A perovskite p-i-n architecture PV device generally adopts solution-processed organic hole transport layers (HTLs), like PTAA or self-assembled monolayers (SAMs). However, this approach can result in an inhomogeneous HTL surface coverage, especially when processed on textured substrates [1-2]. Recent reports have shown that the adoption of atomic layer deposited (ALD) nickel oxide (NiO) in combination with organic layers, such as PTAA or SAM, addresses the above-mentioned issue and leads to higher device yield, for both single junction [3] as well as tandem (in combination with c-Si or CIGS) devices [1-2]. Nevertheless, implementing NiO in devices without PTAA or SAM is seldom reported to lead to highly performing devices.

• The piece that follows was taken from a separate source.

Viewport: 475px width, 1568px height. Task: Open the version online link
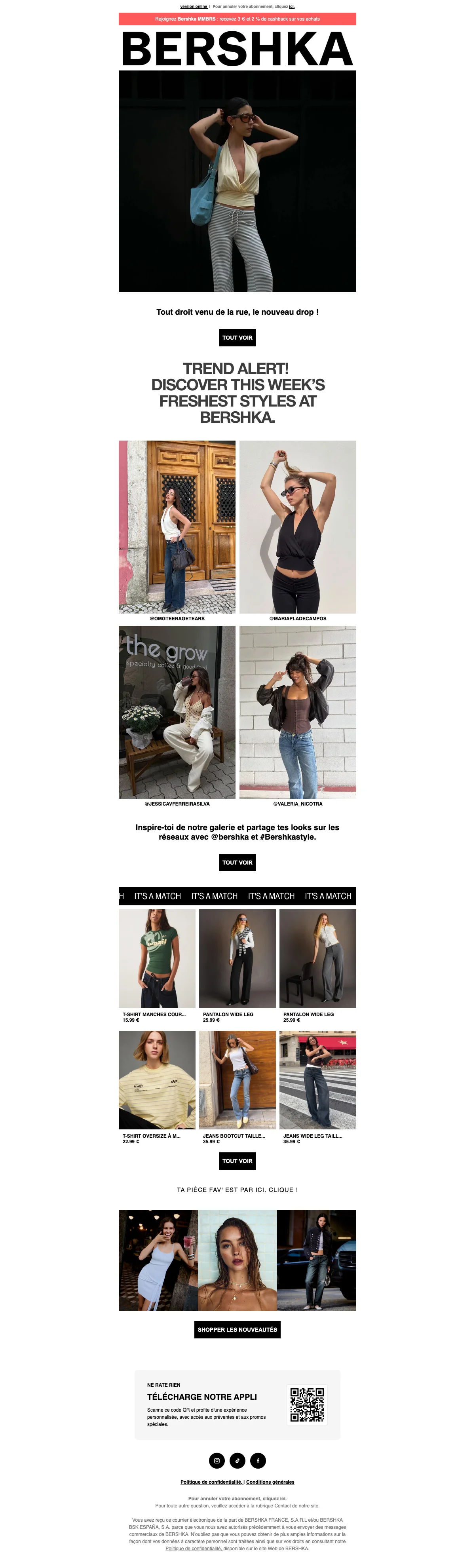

In the present contribution, we systematically assess the effect of key properties of NiO deemed relevant in literature, namely- resistivity and surface energy, on the device performance and compare the ALD NiO-based devices to those based on PTAA. To this purpose, (thermal) atomic layer deposited (ALD) NiO, Al-doped NiO, and plasma-assisted ALD (PA-ALD) NiO films are investigated as HTLs in a single junction mid-bandgap perovskite solar cell. The resistivity of Al-doped NiO and PA-ALD NiO films are 400 Ω∙cm and 80 Ω∙cm respectively and they are lower than that of thermal ALD NiO (10 kΩ∙cm). However, the devices implementing Al-doped and PA-ALD NiO HTLs exhibit only a modest V_OC gain of ~30 mV compared to thermal ALD NiO-based devices. Overall, the best-performing NiO-based devices (~14.8% PCE) still lag behind the PTAA-based devices (~17.5%) primarily due to a V_OC loss of ~100 mV. Moreover, we observe that the average grain size and the overall crystal quality of the perovskite absorber, which can impact the V_OC, is not affected by the surface energy of the different NiO HTLs. Further investigation based on the light intensity analysis of the V_OC and FF and the decrease in V_OC compared to the quasi-Fermi level splitting (QFLS), indicate that the V_OC is limited by trap-assisted recombination at the NiO/ perovskite interface and that a better charge extraction occurs when PTAA is adopted. Additionally, SCAPS simulations show that the V_OC of the NiO-based devices decreases when trap states are present at the NiO/ perovskite interface. Whilst tuning the resistivity of NiO has a negligible impact on the device performance, we also show that passivating the NiO/ perovskite interface with Me-4PACz SAM recovers this V_OC loss with an increase of ~200 mV. Our study shows that the potential positive effect of decreasing NiO bulk resistivity on the device performance is shadowed by the high recombination at the NiO/perovskite interface. Lastly, our work highlights the necessity of comparing devices based on emerging transport layers, such as NiO, with state-of-the-art transport layers-based devices, which is often neglected in the literature, in order to draw conclusion about the influence of specific material properties on the device performance.